Why did the Bronze age Near Eastern civilizations stagnate and go extinct?

Anawrahta

Banned
These were some of the most spectacular civilization in a time most humans lived in caves, hunted each other as prey, hunted and foraged. Yet despite their emergence around 3100 BC, they simply stagnated having not developed a form of science, tradition of literacy, philosphical tradition, nor explored neither the west, east, north or southern worlds. The Pharoahs, canaanites, Ugarites, Akkadians, Sumerians, Hurrians, Elamites, Urartians, Alashiya, and Dilmun are in museums and personal collections, whose legacy is to only serve as food for thought of what it could have become?
What happened and can it be fixed?
 

Anawrahta

Banned
So, essentially, you want to avert the Late Bronze Age Collapse.

https://en.m.wikipedia.org/wiki/Late_Bronze_Age_collapse

Developing a scenario where this period does not occur would depend on what you believe actually led to this period.
The greeks collapsed, yet reemerged with strong scientific and philsophical traditions, even being prolific writers and explorers. I'm wondering why can't a similar consequence be replicated in the mesopotamian and egyptian societies.
 
Well, as noted, they did not stagnate. They collapsed.
Then, some of them re-emerged, or successor entities did, quite changed, and technologically more advanced, with a lot of creativity.
In terms of literary traditions, a lot is lost, but fo the times and literacy rates available, they produced impressive literatures. Which left a detectable mark on later developments (especially because the Bible). For what they could, Ancient Egyptians and Mesopotamians has something that could be plausibly called "science". They clearly were credited by Ancient Greeks, albeit perfunctorily, with having a wisdom that compared with philosophy. In their late phases (already Iron Age) they certainly explored.

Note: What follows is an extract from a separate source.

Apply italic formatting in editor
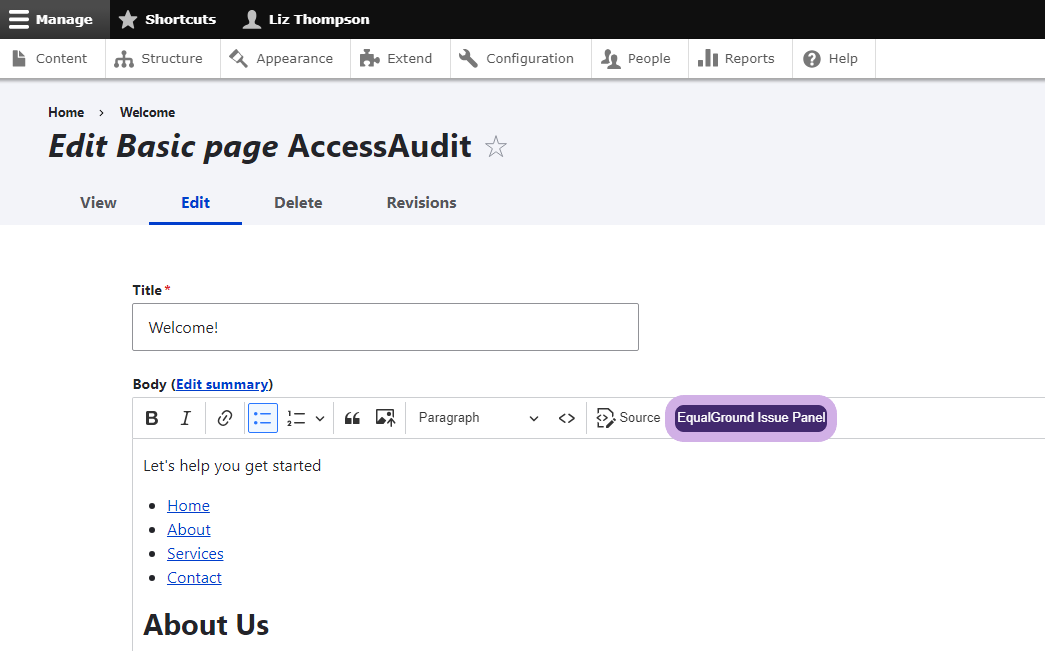 tap(185, 418)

And even before, Sumer had trade links with the Indus valley already in the Early Bronze.
Their legacy has not disappeared at all. I mean, we still read horoscopes. That's someting based on the astrological practices of Late Kassite Babylon IIRC (so, after the end of the Bronze Age).
 
Well, as noted, they did not stagnate. They collapsed.
Then, some of them re-emerged, or successor entities did, quite changed, and technologically more advanced, with a lot of creativity.
In terms of literary traditions, a lot is lost, but fo the times and literacy rates available, they produced impressive literatures. Which left a detectable mark on later developments (especially because the Bible). For what they could, Ancient Egyptians and Mesopotamians has something that could be plausibly called "science". They clearly were credited by Ancient Greeks, albeit perfunctorily, with having a wisdom that compared with philosophy. In their late phases (already Iron Age) they certainly explored. And even before, Sumer had trade links with the Indus valley already in the Early Bronze.
Their legacy has not disappeared at all. I mean, we still read horoscopes. That's someting based on the astrological practices of Late Kassite Babylon IIRC (so, after the end of the Bronze Age).

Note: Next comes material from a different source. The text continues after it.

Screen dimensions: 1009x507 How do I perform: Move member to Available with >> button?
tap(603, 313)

Even so, that is a major point, the poster assumes that what Greece produced was a sole isolated production. Rather, it was the continuation and expansion of what preceded them with a new home and place. Most scholars agree that even without fully understand such, the Hellenes were influenced immensely by the Hittites and their approximates and we know well the influence and contribution to the Hellenes via Babylon, Assyria, etc and from Egypt.
 
Just to throw in - we have literally thousands, wait, tens of thousands of cuneiform tablets from the Bronze Age. The larger problem is finding people to translate them. You are dealing with here over a dozen different languages with varying writing styles that also each evolved over time. Unlike Greek, Hittite or Akkadian do not have long histories of study in modern linguistics. They were only determining the basic language family affiliation of Hittite in the early 1900s. All that knowledge and culture is there, we just can't read it.

Also, the Canaanites did not vanish, really their brightest moments are all after the collapse. They became not only the Phoenicians, but then the Carthaginians, and the Jews. Everything from the Alphabet, to Larry David can be attributed to a well-attested Bronze Age culture, and both the Alphabet and Larry David can (allegedly for Mr. David) be traced to after the Bronze Age, so they were clearly up to something after the collapse too.

There was also the Assyrians, present throughout the Bronze Age but reached their largest size after the collapse. Really with the Bronze Age collapse you see whats always happened in history. Large-scale regional disasters cause some societies to collapse, others to expand, but they are always changed. Calling it a stagnation across the board misses a lot of counter-examples.

I sorta see what you are getting it, but I think it is based on a reading of the historical situation that is missing out on a lot of historical continuities through the collapse, just because they are not as prominent in western thought as Leonidas, or Socrates.